(Task description): Repeat the records below in their entirety, exactly.

(Input material):
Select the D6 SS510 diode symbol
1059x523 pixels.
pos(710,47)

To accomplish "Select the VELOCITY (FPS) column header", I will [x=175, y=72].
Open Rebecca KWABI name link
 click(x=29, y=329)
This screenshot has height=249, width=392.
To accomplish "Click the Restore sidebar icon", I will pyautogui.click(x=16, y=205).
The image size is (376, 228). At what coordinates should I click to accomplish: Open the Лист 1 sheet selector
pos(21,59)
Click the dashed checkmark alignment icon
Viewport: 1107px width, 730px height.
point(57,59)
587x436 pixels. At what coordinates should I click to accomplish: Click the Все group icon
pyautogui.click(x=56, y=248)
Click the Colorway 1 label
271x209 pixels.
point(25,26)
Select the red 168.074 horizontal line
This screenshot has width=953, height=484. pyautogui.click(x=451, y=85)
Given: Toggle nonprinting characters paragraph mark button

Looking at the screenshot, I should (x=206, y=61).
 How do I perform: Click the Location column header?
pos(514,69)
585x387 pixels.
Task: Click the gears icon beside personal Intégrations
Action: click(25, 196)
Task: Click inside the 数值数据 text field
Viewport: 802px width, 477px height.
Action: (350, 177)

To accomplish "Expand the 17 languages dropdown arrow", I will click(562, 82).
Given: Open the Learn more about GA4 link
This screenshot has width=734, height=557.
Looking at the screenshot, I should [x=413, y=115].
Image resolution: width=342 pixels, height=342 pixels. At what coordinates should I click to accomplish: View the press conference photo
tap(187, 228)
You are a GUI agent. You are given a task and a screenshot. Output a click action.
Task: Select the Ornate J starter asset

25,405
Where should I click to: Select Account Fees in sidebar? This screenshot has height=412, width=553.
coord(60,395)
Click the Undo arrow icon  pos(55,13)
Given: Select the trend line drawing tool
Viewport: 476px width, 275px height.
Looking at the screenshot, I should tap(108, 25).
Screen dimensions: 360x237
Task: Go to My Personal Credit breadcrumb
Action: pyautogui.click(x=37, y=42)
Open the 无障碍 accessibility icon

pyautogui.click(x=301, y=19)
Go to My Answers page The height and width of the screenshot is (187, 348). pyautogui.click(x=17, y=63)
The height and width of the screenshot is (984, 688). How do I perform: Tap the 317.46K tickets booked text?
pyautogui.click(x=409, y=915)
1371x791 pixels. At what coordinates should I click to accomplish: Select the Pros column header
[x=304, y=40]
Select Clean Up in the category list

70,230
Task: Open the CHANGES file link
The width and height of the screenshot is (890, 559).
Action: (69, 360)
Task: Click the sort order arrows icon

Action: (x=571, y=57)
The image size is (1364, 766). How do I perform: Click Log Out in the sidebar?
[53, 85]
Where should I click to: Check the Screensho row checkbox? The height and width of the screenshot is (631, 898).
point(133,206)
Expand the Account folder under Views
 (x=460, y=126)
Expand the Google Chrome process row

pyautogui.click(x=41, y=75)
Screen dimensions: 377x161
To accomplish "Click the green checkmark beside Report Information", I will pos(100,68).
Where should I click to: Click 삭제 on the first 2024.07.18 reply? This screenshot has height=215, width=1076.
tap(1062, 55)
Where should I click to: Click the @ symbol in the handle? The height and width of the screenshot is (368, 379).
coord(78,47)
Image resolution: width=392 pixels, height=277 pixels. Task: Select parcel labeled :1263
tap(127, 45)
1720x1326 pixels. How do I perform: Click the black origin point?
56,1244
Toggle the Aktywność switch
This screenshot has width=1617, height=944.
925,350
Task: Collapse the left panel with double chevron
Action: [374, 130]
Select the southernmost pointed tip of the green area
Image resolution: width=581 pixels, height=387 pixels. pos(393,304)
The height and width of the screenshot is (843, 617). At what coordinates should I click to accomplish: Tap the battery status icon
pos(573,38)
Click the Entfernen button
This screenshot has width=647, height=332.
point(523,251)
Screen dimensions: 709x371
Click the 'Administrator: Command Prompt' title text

(Exercise result):
Select the D6 SS510 diode symbol
1059x523 pixels.
pos(710,47)

To accomplish "Select the VELOCITY (FPS) column header", I will [x=175, y=72].
Open Rebecca KWABI name link
 click(x=29, y=329)
This screenshot has height=249, width=392.
To accomplish "Click the Restore sidebar icon", I will pyautogui.click(x=16, y=205).
The image size is (376, 228). At what coordinates should I click to accomplish: Open the Лист 1 sheet selector
pos(21,59)
Click the dashed checkmark alignment icon
Viewport: 1107px width, 730px height.
point(57,59)
587x436 pixels. At what coordinates should I click to accomplish: Click the Все group icon
pyautogui.click(x=56, y=248)
Click the Colorway 1 label
271x209 pixels.
point(25,26)
Select the red 168.074 horizontal line
This screenshot has width=953, height=484. pyautogui.click(x=451, y=85)
Given: Toggle nonprinting characters paragraph mark button

Looking at the screenshot, I should (x=206, y=61).
 How do I perform: Click the Location column header?
pos(514,69)
585x387 pixels.
Task: Click the gears icon beside personal Intégrations
Action: click(25, 196)
Task: Click inside the 数值数据 text field
Viewport: 802px width, 477px height.
Action: (350, 177)

To accomplish "Expand the 17 languages dropdown arrow", I will click(562, 82).
Given: Open the Learn more about GA4 link
This screenshot has width=734, height=557.
Looking at the screenshot, I should [x=413, y=115].
Image resolution: width=342 pixels, height=342 pixels. At what coordinates should I click to accomplish: View the press conference photo
tap(187, 228)
You are a GUI agent. You are given a task and a screenshot. Output a click action.
Task: Select the Ornate J starter asset

25,405
Where should I click to: Select Account Fees in sidebar? This screenshot has height=412, width=553.
coord(60,395)
Click the Undo arrow icon  pos(55,13)
Given: Select the trend line drawing tool
Viewport: 476px width, 275px height.
Looking at the screenshot, I should tap(108, 25).
Screen dimensions: 360x237
Task: Go to My Personal Credit breadcrumb
Action: pyautogui.click(x=37, y=42)
Open the 无障碍 accessibility icon

pyautogui.click(x=301, y=19)
Go to My Answers page The height and width of the screenshot is (187, 348). pyautogui.click(x=17, y=63)
The height and width of the screenshot is (984, 688). How do I perform: Tap the 317.46K tickets booked text?
pyautogui.click(x=409, y=915)
1371x791 pixels. At what coordinates should I click to accomplish: Select the Pros column header
[x=304, y=40]
Select Clean Up in the category list

70,230
Task: Open the CHANGES file link
The width and height of the screenshot is (890, 559).
Action: (69, 360)
Task: Click the sort order arrows icon

Action: (x=571, y=57)
The image size is (1364, 766). How do I perform: Click Log Out in the sidebar?
[53, 85]
Where should I click to: Check the Screensho row checkbox? The height and width of the screenshot is (631, 898).
point(133,206)
Expand the Account folder under Views
 (x=460, y=126)
Expand the Google Chrome process row

pyautogui.click(x=41, y=75)
Screen dimensions: 377x161
To accomplish "Click the green checkmark beside Report Information", I will pos(100,68).
Where should I click to: Click 삭제 on the first 2024.07.18 reply? This screenshot has height=215, width=1076.
tap(1062, 55)
Where should I click to: Click the @ symbol in the handle? The height and width of the screenshot is (368, 379).
coord(78,47)
Image resolution: width=392 pixels, height=277 pixels. Task: Select parcel labeled :1263
tap(127, 45)
1720x1326 pixels. How do I perform: Click the black origin point?
56,1244
Toggle the Aktywność switch
This screenshot has width=1617, height=944.
925,350
Task: Collapse the left panel with double chevron
Action: [374, 130]
Select the southernmost pointed tip of the green area
Image resolution: width=581 pixels, height=387 pixels. pos(393,304)
The height and width of the screenshot is (843, 617). At what coordinates should I click to accomplish: Tap the battery status icon
pos(573,38)
Click the Entfernen button
This screenshot has width=647, height=332.
point(523,251)
Screen dimensions: 709x371
Click the 'Administrator: Command Prompt' title text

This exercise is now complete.